抽出テキスト —
++++

ハイライト
- 統合されたソフトウェアとハ ードウェアのニーズをサポートし、市場投入までの時間を短縮します
- 事前に統合、検証、認定済みのフル HSM スタック ソリューションでリスクを軽減
- ソフトウェア・デファインド・ビークルの安全性とセキュリティの水準を引き上げます
自動車業界は、カスタマーセントリック・モビリティの新たな時代を実現し、自動車業界のステークホルダーに新たなビジネスチャンスと収益源をもたらすソフトウェア・デファインド・ビークル(SDV)への変革を加速させています。しかし、この変革には独自の課題が伴い、ますます複雑化する市場に対応するための革新的なアプローチが求められています。同時に、市場投入までの時間(TTM)の短縮や、市場参入のための規制遵守、安全性とセキュリティの遵守も求められています。
そうしたアプローチの 1 つは、自動車産業のエコシステムでの戦略的コラボレーションです。ETAS と Rambus が、バンドルされたサイバーセキュリティ ソリューションを共同開発して提供すると発表しました。Rambus のハードウェアと ETAS のソフトウェアの専門知識を統合し、次世代の自動車用シリコン設計にセキュアエンクレーブを作成する、この独自の事前統合および事前検証済みのソリューションについて、詳細をお伝えできることを嬉しく思います。
コンテンツ一覧:
- 車載SoC (System-on-Chip) の課題
- 車載業界におけるハードウェアセキュリティ
- 統合型HSMハードウェアおよびソフトウェアスタック – ソリューション
- ETASとRambusの革新的なiHSMソリューション
車載SoC (System-on-Chip) の課題
車載グレードSoCは、過去10年間でマイクロコントローラベースのチップから、より高度で複雑なマイクロプロセッサベースのSoCへと大きく進化しました。この進化は、多様なユースケースに対応し、カスタマーエクスペリエンスを向上させるための、より高度なコンピューティングへの尽きることのない需要に応えたものです。 ハードウェアアーキテクチャの進歩により、ADAS(先進運転支援システム)、自動化、E/E車両アーキテクチャの変革など、SDV(ソフトウェア・デファインド・ビークル)の実現に必要な機能が大幅に向上しました。SoCレベルでのこの技術進化は、自動車業界に新たな時代をもたらしていますが、同時に課題も伴います。重大な課題の一つは、これらのSoCの多様でヘテロジニアスなアーキテクチャであり、異なるアプリケーション向けに複数のコンピューティング・アイランドが存在します。ハードウェア・アーキテクチャのこの多様性により、自動車OEMやティア1システムエンジニアリングチームにとって、セキュリティ実装はより複雑化し、統合にかかる時間も増大しています。

++++

提供情報 —
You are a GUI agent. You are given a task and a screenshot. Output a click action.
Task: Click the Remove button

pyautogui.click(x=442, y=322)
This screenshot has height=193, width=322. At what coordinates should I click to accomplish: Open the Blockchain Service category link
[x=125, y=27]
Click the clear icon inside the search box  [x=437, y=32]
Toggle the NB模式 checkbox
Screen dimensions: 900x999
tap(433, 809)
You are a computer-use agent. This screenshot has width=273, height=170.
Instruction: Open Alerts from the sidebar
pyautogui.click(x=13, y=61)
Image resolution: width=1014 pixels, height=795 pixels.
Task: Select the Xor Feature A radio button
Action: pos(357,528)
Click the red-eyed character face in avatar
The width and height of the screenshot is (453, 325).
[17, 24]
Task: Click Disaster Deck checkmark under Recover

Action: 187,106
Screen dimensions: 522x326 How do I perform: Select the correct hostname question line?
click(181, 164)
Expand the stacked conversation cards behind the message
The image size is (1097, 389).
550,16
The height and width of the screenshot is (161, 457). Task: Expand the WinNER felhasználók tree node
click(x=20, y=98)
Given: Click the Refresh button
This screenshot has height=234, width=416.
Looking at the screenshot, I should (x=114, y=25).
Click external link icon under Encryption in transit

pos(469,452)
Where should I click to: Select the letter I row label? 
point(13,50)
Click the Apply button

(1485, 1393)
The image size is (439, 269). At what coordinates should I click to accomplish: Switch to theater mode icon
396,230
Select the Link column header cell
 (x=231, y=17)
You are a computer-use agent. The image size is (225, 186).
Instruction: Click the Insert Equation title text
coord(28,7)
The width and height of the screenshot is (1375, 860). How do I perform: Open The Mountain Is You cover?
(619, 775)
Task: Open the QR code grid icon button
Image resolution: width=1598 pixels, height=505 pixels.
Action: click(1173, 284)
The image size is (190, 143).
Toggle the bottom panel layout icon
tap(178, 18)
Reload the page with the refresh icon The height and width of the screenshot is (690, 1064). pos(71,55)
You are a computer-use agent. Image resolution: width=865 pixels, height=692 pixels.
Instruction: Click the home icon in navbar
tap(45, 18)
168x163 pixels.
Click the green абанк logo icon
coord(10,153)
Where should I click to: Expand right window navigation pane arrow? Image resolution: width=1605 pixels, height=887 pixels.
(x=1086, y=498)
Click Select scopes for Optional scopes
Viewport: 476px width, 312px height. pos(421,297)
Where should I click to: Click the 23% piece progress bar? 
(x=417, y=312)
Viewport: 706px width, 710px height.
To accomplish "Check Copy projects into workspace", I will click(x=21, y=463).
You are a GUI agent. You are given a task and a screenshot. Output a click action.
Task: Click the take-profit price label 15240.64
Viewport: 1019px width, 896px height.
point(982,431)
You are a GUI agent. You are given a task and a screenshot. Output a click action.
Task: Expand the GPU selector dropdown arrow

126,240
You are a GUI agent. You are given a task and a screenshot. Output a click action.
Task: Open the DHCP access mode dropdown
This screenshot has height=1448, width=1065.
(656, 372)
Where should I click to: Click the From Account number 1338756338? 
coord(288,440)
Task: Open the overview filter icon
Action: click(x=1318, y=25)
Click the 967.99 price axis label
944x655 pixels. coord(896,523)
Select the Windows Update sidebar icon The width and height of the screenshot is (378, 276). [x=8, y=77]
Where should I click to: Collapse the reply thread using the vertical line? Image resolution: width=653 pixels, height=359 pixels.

++++

タスクの目的 — 車載SoCのセキュリティを扱う抽出テキストを、最後の文の後から書き継いでください。

出力 —
車載業界におけるハードウェアセキュリティ
過去10年間、自動車業界では、改ざん防止機能を備えた安全な暗号化操作と鍵管理を実現する信頼できるハードウェアプラットフォームとして、ハードウェアセキュリティモジュール(HSM)への依存度が高まっています。HSMは、安全な通信チャネル、データ整合性保護、メッセージ認証、セキュアブートプロセス、システムセキュリティポリシーなど、様々なセキュリティサービスと機能を提供します。
HSMは、改ざん検出と保護、鍵およびセキュリティ資産の安全な保管と取り扱い、サイドチャネル攻撃への耐性といったセキュリティメカニズムを備え、認証されたユーザーアプリケーションを安全に実行します。暗号化アクセラレータモジュール、鍵、メモリ範囲、I/O、その他のリソースへのアクセスはハードウェアによって強制されます。暗号化、署名、認証、鍵生成、導出、保管といった重要な操作は、外部ソフトウェアからのアクセスなしにハードウェア内で実行されます。

当初、HSMはスタンドアロンのセキュアエレメントチップ、またはホストシステムバスに接続されたHSM内蔵の車載マイクロコントローラとして提供されていました。しかし、HSMを取り巻く環境は、現代の車載システムの複雑さの増大、セキュリティ要件の厳格化、そしてパフォーマンスへの要求に応えるべく進化してきました。現在、HSMは車載SoC ICにインスタンス化されたサイロ化されたハードウェアブロック(IP)です。一部のSoCでは、多様なセキュリティユースケースと要求に対応するために、複数のHSM IPブロックが提供されています。
HSMにおけるこの新たなトレンドは、高度にコネクテッドカーにおけるサイバーセキュリティの重要性の高まりを反映しており、同時に、OEMが安全性とセキュリティのコンプライアンスを満たすために、事前に統合、検証、認証されたスケーラブルなソリューションの必要性を後押ししています。合成可能な車載グレードHSMシリコンIPは、効率的かつ効果的なSoC開発のための重要な戦略として浮上しています。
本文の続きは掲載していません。